Your goal —
Below are entries. Copy exactly the lines running from the line that holds "Name input field" to the line that holds "Open the System", with both ends included.

Supplied data —
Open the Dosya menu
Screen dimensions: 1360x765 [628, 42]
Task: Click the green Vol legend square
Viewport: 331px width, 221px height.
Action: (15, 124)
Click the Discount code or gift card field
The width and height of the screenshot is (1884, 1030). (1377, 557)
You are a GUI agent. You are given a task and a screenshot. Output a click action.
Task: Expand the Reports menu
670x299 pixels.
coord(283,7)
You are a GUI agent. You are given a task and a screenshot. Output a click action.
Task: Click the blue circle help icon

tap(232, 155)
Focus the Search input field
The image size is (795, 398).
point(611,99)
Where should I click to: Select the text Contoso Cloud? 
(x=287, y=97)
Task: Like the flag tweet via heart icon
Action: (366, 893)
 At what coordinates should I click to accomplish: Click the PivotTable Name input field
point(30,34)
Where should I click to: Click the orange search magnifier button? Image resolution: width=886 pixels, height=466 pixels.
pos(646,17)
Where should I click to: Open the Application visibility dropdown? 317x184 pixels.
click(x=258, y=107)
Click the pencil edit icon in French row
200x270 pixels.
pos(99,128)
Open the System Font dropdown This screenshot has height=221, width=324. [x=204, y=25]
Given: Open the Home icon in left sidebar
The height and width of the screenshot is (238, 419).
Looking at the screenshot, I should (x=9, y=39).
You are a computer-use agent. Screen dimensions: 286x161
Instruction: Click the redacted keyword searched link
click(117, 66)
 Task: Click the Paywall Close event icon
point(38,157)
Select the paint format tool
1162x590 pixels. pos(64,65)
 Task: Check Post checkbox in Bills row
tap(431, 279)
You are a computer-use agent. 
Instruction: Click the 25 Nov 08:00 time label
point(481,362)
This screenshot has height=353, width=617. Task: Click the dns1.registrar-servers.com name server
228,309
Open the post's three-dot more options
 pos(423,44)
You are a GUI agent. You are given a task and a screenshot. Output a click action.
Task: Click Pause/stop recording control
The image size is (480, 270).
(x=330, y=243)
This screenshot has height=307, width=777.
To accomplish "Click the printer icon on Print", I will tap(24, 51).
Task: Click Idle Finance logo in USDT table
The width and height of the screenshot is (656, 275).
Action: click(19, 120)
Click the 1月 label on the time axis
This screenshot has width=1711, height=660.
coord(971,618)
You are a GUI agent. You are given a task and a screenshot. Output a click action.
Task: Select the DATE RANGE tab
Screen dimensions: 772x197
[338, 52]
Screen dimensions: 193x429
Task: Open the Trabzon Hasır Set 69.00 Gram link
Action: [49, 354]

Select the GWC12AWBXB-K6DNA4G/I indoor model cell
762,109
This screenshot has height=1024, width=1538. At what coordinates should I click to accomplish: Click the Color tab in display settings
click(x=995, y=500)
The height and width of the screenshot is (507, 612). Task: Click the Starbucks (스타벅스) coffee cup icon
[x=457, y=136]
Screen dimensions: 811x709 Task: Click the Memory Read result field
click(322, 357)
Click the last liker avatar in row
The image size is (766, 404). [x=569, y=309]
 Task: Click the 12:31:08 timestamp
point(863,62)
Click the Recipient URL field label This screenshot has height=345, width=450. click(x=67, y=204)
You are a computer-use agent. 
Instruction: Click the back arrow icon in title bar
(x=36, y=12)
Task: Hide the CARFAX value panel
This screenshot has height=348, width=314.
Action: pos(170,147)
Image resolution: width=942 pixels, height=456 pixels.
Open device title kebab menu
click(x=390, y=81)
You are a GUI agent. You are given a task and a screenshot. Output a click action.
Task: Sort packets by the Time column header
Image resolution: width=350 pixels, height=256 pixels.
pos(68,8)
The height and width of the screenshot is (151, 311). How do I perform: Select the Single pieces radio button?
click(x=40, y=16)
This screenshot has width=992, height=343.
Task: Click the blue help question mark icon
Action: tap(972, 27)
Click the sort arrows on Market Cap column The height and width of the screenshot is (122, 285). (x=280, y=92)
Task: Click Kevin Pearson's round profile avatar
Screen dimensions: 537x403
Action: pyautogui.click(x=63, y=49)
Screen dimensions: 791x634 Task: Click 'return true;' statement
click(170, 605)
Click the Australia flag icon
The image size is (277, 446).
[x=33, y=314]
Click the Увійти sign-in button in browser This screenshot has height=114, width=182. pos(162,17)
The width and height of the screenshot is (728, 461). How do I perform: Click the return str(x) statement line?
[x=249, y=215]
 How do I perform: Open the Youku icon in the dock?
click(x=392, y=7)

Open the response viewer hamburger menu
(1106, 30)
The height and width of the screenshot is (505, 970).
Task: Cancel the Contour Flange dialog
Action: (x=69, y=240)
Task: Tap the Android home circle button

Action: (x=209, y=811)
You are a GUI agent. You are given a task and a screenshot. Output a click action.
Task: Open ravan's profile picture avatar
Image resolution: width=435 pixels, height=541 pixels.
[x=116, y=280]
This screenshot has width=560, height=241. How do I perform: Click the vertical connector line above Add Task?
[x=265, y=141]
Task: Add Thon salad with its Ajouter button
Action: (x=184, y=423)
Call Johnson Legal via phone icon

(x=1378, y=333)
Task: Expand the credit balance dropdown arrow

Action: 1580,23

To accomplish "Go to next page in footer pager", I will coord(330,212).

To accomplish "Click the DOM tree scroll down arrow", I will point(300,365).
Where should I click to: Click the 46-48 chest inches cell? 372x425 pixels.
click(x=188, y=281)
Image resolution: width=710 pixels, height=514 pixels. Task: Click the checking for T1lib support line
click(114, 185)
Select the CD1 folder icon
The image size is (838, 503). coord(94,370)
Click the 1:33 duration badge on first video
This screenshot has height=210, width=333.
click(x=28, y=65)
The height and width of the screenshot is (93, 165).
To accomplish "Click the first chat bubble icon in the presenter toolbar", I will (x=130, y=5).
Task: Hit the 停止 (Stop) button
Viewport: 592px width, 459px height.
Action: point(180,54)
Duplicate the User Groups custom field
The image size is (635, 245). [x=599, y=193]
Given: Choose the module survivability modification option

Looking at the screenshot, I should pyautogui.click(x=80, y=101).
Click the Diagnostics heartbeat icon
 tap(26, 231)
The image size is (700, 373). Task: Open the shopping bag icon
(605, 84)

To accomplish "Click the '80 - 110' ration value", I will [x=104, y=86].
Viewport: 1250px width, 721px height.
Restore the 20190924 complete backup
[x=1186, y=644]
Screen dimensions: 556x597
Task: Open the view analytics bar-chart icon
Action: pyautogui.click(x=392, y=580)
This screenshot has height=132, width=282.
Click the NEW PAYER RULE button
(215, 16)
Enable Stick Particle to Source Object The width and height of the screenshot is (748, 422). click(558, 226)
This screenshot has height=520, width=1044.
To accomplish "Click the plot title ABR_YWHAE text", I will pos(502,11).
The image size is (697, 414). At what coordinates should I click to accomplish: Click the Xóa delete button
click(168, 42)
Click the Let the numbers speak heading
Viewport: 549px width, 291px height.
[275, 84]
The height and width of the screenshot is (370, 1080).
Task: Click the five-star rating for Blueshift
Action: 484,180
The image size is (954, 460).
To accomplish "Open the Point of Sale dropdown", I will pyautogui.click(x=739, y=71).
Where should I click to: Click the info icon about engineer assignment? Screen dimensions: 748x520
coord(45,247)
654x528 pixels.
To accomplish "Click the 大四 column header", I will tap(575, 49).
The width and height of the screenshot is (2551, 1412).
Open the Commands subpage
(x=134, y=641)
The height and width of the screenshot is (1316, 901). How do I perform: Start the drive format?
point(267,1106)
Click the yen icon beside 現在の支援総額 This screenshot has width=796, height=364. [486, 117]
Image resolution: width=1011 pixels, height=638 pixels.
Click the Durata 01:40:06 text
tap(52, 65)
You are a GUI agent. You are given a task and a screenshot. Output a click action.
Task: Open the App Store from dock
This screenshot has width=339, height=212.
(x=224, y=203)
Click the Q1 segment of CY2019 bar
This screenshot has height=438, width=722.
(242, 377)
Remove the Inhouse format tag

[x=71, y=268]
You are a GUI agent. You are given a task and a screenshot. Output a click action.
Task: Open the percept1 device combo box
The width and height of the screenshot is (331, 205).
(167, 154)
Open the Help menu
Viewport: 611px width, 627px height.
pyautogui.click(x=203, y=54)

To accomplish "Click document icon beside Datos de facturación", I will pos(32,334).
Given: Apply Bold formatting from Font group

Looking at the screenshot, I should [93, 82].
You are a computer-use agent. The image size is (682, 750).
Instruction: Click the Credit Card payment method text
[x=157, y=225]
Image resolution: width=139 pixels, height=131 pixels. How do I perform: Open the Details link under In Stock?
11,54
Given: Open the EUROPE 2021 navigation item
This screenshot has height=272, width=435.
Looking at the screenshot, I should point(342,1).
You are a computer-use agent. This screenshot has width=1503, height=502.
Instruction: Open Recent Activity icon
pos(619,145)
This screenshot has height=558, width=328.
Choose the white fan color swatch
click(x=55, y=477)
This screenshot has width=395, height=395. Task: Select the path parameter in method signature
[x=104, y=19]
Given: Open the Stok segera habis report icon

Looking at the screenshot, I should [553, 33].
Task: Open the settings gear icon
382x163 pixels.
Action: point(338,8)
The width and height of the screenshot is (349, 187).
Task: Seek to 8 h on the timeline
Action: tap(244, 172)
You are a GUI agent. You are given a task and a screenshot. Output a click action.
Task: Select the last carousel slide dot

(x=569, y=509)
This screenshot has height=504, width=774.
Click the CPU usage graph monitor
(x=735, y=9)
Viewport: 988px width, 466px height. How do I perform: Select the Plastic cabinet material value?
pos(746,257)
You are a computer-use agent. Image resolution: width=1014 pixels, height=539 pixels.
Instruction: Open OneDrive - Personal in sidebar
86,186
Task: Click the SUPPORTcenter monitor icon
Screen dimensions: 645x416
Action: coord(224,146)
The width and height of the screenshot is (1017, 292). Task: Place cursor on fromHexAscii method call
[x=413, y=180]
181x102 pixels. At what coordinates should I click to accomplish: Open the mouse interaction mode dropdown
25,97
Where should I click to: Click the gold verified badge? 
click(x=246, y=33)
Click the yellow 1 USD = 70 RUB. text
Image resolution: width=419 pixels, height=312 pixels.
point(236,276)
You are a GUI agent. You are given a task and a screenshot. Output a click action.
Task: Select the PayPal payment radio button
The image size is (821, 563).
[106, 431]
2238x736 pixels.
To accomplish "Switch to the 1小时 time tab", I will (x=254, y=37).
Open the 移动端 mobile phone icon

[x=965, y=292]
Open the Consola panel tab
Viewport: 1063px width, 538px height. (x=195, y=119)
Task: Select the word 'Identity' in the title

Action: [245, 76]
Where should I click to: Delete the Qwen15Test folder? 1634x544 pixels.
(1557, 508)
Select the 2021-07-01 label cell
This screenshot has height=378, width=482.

Task solution —
 At what coordinates should I click to accomplish: Click the PivotTable Name input field
point(30,34)
Where should I click to: Click the orange search magnifier button? Image resolution: width=886 pixels, height=466 pixels.
pos(646,17)
Where should I click to: Open the Application visibility dropdown? 317x184 pixels.
click(x=258, y=107)
Click the pencil edit icon in French row
200x270 pixels.
pos(99,128)
Open the System Font dropdown This screenshot has height=221, width=324. [x=204, y=25]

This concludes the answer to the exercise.